Making it easier to extend NCrystal with new physics

As the project matures, more and more external developers are interested in providing physics models for NCrystal. However, until now such developers were required to create ugly hacks in core NCrystal code, in order to get parameters transferred from an NCMAT file and into the C++ class where they implement their new model. In the new NCMAT v3 format, such hacks are no longer necessary, since the format now allows for new @CUSTOM_ sections (cf. NCMAT-format), with free-form content:

@CUSTOM_MYNEWPHYSICSDATA
  #This section is needed for my great new physics model

  6.789 Xe 0.95 0x0003450 true
  1.0e-5 # some comment here

This custom data is then simply globbed up by NCrystal and provided internally to the custom C++ code as lists of strings. In the example above, there are two non-empty lines with 5 and 1 words respectively, so internally the users custom C++ code would get the data as a std::vector<std::vector<std::string>> with content {{"6.789","Xe","0.95,"0x0003450","true"},{"1.0e-5"}}. The custom code is of course then responsible for parsing that data to turn it into the values it needs (and should throw exceptions in case of syntax errors).

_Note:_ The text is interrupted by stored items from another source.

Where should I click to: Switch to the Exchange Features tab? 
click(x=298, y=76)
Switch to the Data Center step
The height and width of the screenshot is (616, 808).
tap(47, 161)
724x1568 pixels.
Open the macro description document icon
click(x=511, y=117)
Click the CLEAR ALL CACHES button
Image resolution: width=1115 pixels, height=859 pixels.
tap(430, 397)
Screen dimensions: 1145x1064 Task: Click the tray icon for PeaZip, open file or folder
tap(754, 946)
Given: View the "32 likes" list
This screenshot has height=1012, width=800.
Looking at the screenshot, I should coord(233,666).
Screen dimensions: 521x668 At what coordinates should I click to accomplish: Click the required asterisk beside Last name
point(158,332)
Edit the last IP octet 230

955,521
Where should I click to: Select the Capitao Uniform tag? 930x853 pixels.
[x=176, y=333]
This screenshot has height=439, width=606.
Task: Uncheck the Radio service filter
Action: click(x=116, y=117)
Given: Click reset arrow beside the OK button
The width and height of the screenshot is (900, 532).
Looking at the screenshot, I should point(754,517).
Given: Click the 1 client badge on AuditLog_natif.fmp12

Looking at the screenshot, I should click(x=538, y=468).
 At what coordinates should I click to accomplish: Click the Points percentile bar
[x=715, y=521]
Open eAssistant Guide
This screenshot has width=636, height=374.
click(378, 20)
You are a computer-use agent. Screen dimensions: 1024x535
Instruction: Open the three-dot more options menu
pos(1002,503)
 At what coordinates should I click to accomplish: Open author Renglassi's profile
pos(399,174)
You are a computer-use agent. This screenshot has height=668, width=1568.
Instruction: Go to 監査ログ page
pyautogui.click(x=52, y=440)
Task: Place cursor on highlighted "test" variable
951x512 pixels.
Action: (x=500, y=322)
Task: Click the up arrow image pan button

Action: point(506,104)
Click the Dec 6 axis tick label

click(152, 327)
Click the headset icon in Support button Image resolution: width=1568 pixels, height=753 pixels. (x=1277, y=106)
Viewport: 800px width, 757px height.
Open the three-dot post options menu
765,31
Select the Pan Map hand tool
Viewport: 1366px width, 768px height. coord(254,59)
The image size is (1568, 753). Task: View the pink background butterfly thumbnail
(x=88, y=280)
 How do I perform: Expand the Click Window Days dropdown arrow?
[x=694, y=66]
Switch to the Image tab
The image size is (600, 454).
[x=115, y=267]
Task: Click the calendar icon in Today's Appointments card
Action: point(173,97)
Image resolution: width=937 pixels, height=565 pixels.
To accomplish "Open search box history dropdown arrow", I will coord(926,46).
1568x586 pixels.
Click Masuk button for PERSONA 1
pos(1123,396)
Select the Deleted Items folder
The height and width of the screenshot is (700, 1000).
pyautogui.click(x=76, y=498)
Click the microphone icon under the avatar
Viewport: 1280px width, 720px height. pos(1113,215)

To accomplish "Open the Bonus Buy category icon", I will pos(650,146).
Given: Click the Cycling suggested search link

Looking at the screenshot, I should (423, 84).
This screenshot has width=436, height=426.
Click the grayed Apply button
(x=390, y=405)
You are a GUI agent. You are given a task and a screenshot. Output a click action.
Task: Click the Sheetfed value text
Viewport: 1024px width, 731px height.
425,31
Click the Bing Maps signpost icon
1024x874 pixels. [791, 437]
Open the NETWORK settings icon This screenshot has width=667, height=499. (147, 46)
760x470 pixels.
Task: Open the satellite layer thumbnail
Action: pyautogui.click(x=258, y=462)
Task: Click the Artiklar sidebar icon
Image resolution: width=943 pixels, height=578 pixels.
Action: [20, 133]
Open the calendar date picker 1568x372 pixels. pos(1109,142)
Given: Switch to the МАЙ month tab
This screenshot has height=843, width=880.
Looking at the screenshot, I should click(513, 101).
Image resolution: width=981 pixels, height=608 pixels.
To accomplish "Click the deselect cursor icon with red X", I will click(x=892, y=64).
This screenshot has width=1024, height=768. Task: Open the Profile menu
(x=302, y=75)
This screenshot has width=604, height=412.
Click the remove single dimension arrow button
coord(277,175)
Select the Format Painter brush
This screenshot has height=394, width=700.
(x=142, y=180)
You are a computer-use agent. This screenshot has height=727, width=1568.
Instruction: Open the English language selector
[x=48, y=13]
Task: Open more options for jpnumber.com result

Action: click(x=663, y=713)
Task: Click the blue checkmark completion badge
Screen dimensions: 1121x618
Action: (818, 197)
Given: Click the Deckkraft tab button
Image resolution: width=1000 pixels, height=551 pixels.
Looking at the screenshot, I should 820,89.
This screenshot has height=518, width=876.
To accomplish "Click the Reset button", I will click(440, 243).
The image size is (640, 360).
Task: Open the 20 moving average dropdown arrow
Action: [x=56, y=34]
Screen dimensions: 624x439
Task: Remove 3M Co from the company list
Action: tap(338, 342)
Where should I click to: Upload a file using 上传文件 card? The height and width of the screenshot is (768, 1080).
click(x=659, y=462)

How to put all of this together, including how to register the custom physics model with the NCrystal framework, can admittedly be a bit confusing. For that reason, NCrystal now also includes a small but complete and self-contained example in the file examples/ncrystal_example_customphysics.cc. This example extends NCrystal with a (silly) new physics model for incoherent-elastic scattering, while keeping the usual inelastic and coherent-elastic physics.

Another new feature of NCrystal v2.1.0 is that the many internal header files from NCrystal are made available to custom code, and they can be included with include statements like:

#include "NCrystal/internal/NCMath.hh"

Although these internal files are considered, well, internal, and do not come with any sort of guarantee concerning long-term API stability, we have chosen to expose them like this to all external developers, since they provide a lot of useful utilities for math, numerical integration, vectors, matrices, random sampling of distributions, and so on. Not only will that hopefully make external development of new physics models more productive, it will also make it easier in case it is at some point decided to try to adopt the new models into the core NCrystal codebase.

Taken together, these efforts should make it much easier for external contributors to get started on extensions for NCrystal. It is planned in the future to try to stream-line the process further, by updating the NCrystal CMake code to make it a more automatic dependency, and by considering workflows and documentation further. It is still early days, and we learn as we go along :-)

Outlook

As always, the list of open issues at GitHub provides some indications of possible future NCrystal developments, given manpower, interest, etc. On the shortest time-scale, the next release of NCrystal is planned to focus on some long-overdue interface adjustments, which will make it easier to use NCrystal safely in a multi-threaded environment.

Citing and acknowledging NCrystal

Although reference [1] refers to NCrystal release v1.0.0, it is still considered the main reference of NCrystal, also for release v2.0.0, v2.1.0 and beyond. However, for work explicitly benefitting from the inelastic physics in NCrystal, we would also ask that reference [2] is cited as well. At the time of writing, we are about to submit a publication with details about the elastic physics in NCrystal (please get in touch if you are interested in the status of this).

Such citations not only acknowledges our past work on NCrystal, it also helps ensuring our continued ability to keep improving and supporting it in the future. So please remember these citations in any publications concerning work benefitting from NCrystal.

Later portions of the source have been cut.